Asset management
Overview
This section emphasizes the importance of organizing assets into folders and avoiding storing too many in the same folder. Planning for your asset storage’s size, growth requirements, and content organization is the best practice to prevent performance issues.
In Magnolia 6.4 and later, you can keep asset metadata in JCR while storing binaries in external storage (for example, AWS S3) directly using DAM 6.0. See Configure the DAM JCR S3 submodule for setup details. This replaces the need to rely on the External DAM Integration framework plus a separate connector.
-
Organising assets
-
Avoid storing too many assets in the same folder.
-
Create subfolders to organize assets to improve scalability.
-
Aim for a maximum of 500 assets per folder. Organizing content into smaller folders improves navigation and overall user experience.
-
Avoid publishing assets over 2 GB in size.
For more, see Storing assets.
-
-
Assets amounting to well over 10,000 items
-
Enterprise customers with thousands of assets should consider storing asset binaries in an external provider, such as AWS S3, using DAM 6.0.
For more, see Internal vs. external Digital Asset Management (DAM).
-
-
DAM sizing
-
It’s crucial to take proactive steps and estimate the size of DAM needed for your data early on. This foresight can help you avoid costly migration processes later.
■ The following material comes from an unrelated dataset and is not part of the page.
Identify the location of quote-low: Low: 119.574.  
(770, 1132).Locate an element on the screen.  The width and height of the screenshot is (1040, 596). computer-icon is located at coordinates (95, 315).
For more, see DAM sizing considerations.
-
-
Image processing and stability
-
Convert progressive JPEGs to baseline encoding before uploading. ImageIO decodes baseline files faster and with less CPU.
-
When generating thumbnails or previews from large images, enable sub-sampling before resizing to reduce memory consumption while keeping acceptable quality.
-
Remember that images are fully uncompressed in memory during processing. A 5,000x5,000 image (~75 MB) or 10 000x10 000 image (~300 MB) can strain heap space, so avoid unnecessary ultra-high-resolution uploads.
-
Enable the throttling mechanism to cap concurrent imaging requests and total memory allocation so the system stays responsive under heavy load.
-
Ensure the Cache module does not cache Imaging module outputs, preventing dynamic renders from filling cache storage.